### [WORK INSTRUCTIONS]
Among the records below, which lines contain the string "Task"? Report them.

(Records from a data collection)
------------------------------------
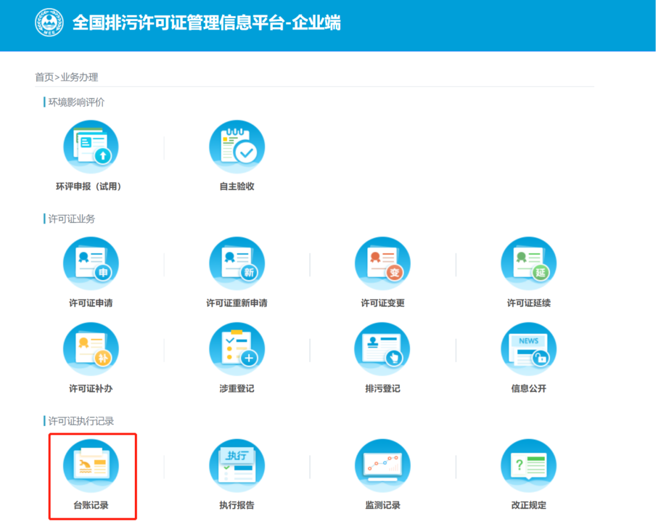Click the 执行报告 text label
The height and width of the screenshot is (527, 656).
coord(237,505)
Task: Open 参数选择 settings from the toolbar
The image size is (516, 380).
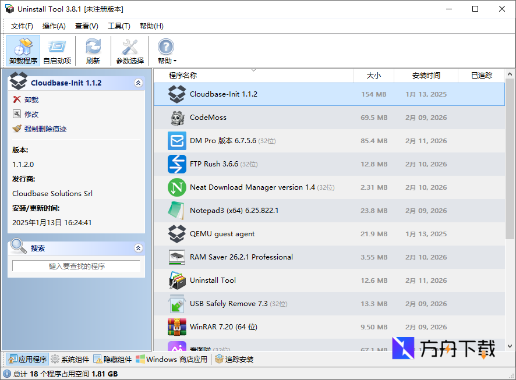Action: 129,50
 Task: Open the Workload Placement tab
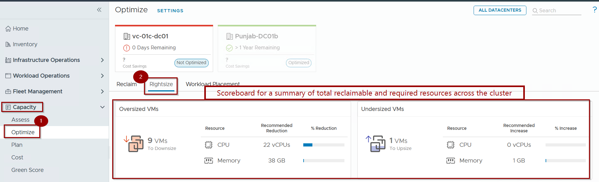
------------------------------------
### [ANSWER AREA]
Task: Open 参数选择 settings from the toolbar
 Task: Open the Workload Placement tab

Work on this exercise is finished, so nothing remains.